Action item: Transcribe the entries below exactly, starting with the line that has "Viewport: 1162px width, 700px" and stopping after the line that has "This screenshot has width=1009, height=547."; no pictures belong in the copy.

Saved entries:

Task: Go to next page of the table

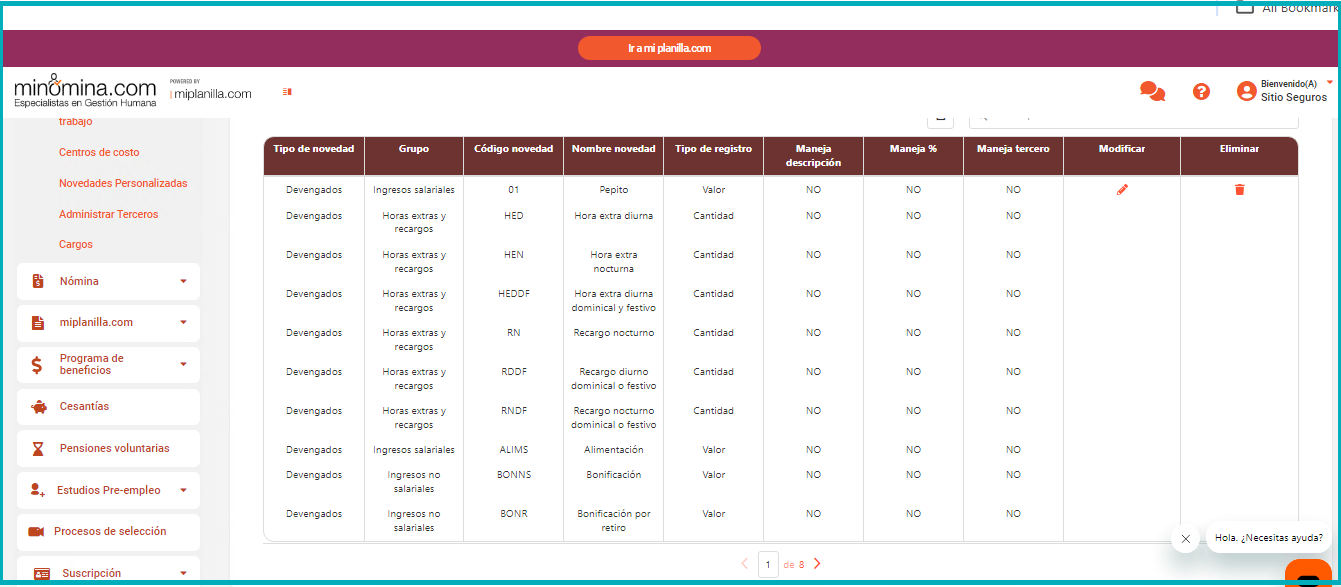Action: pyautogui.click(x=817, y=564)
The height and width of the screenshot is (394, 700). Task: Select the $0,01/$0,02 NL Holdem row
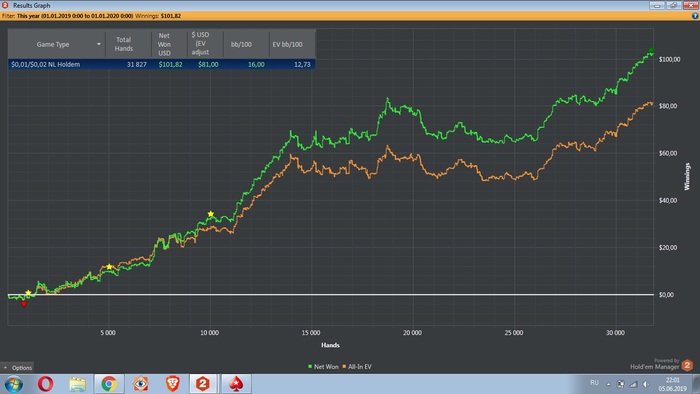[x=162, y=64]
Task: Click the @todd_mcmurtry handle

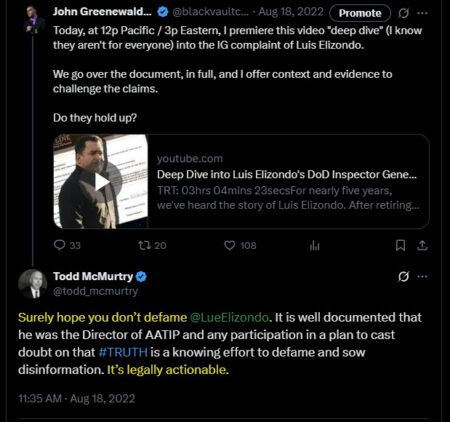Action: [x=95, y=291]
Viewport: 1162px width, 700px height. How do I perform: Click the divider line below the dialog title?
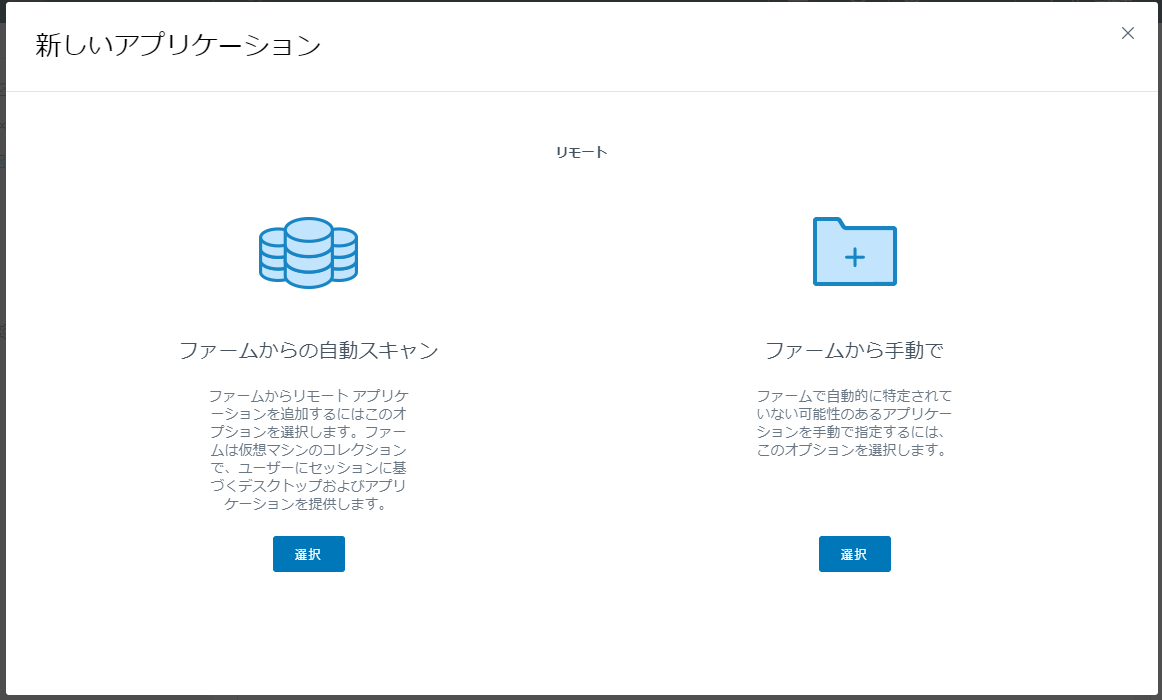(x=581, y=91)
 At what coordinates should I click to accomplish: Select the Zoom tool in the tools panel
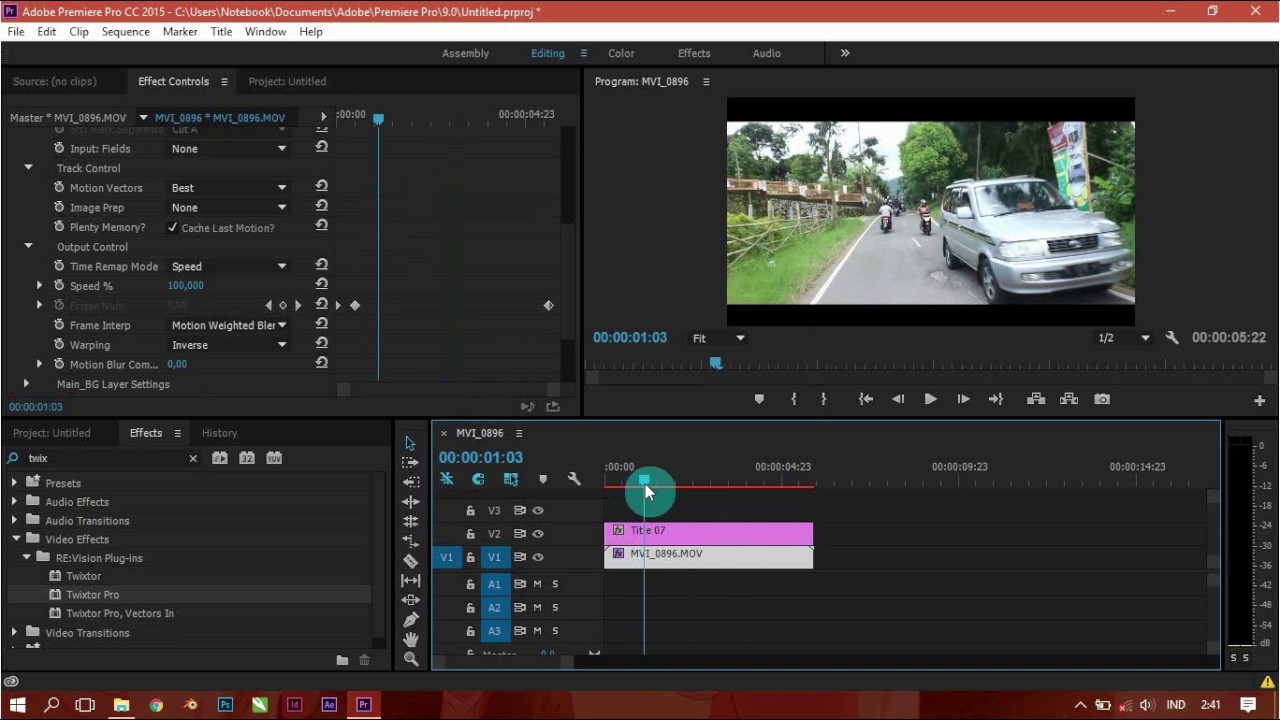pyautogui.click(x=410, y=659)
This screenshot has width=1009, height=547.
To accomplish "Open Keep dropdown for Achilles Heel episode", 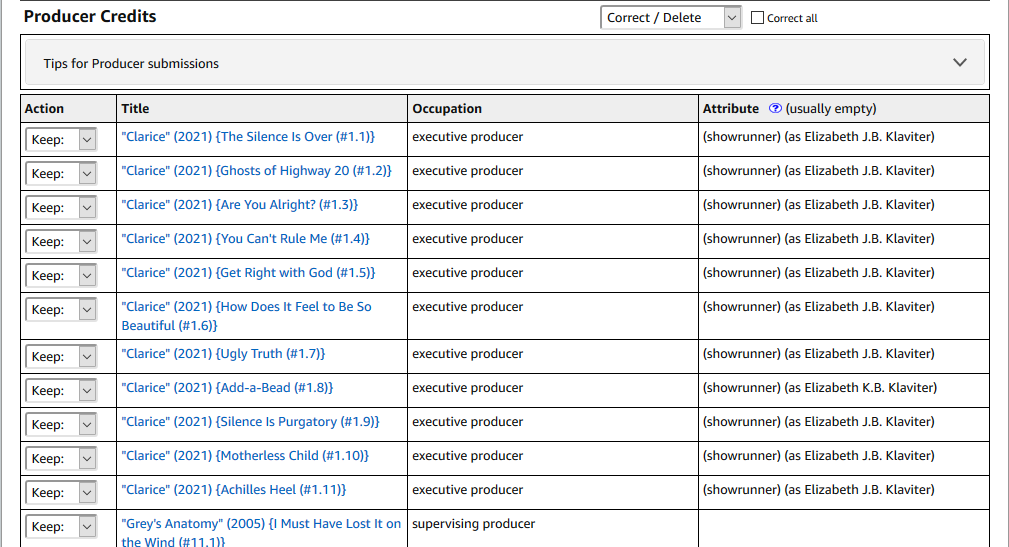I will tap(61, 492).
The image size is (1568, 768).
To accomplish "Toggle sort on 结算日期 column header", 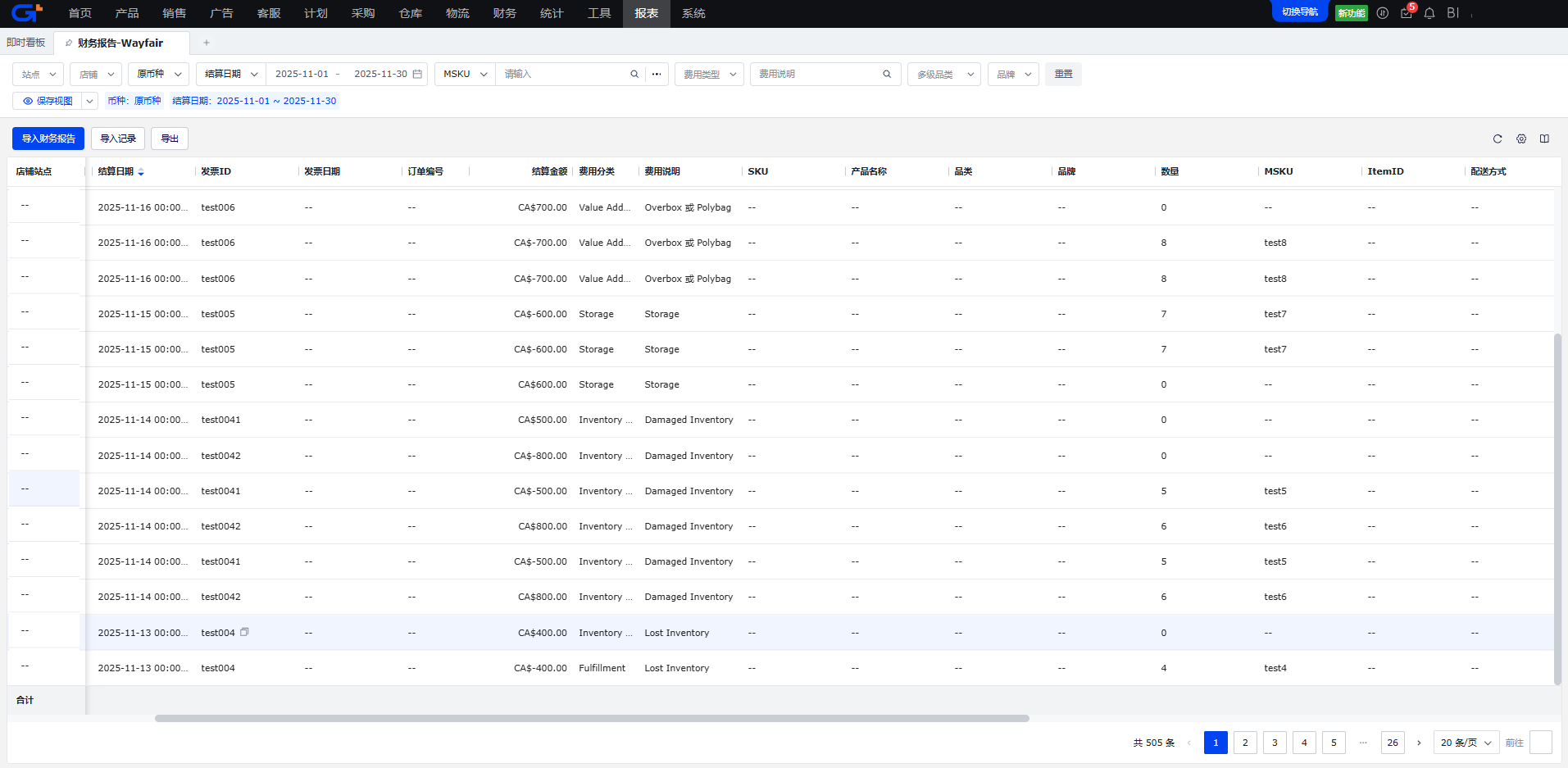I will click(x=141, y=172).
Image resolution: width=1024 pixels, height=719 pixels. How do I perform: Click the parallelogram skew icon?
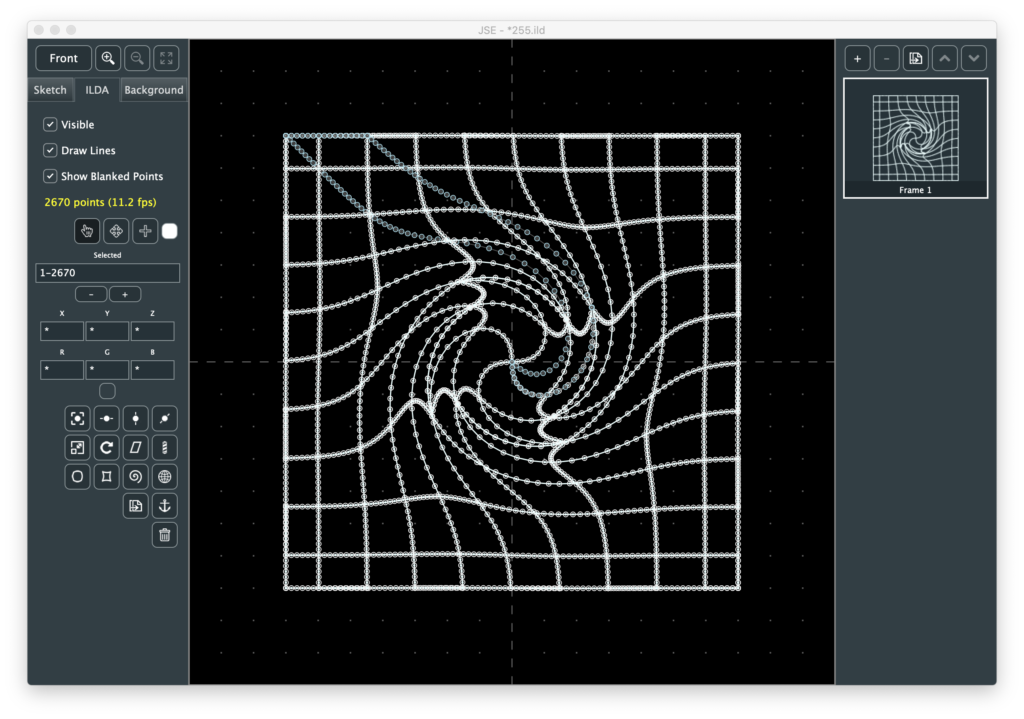click(x=136, y=447)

Reply to the task:
Viewport: 1162px width, 700px height. How do I perform: Click the divider line below the dialog title?
(x=581, y=91)
 At what coordinates should I click to accomplish: Select the Zoom tool in the tools panel
pyautogui.click(x=410, y=659)
This screenshot has width=1009, height=547.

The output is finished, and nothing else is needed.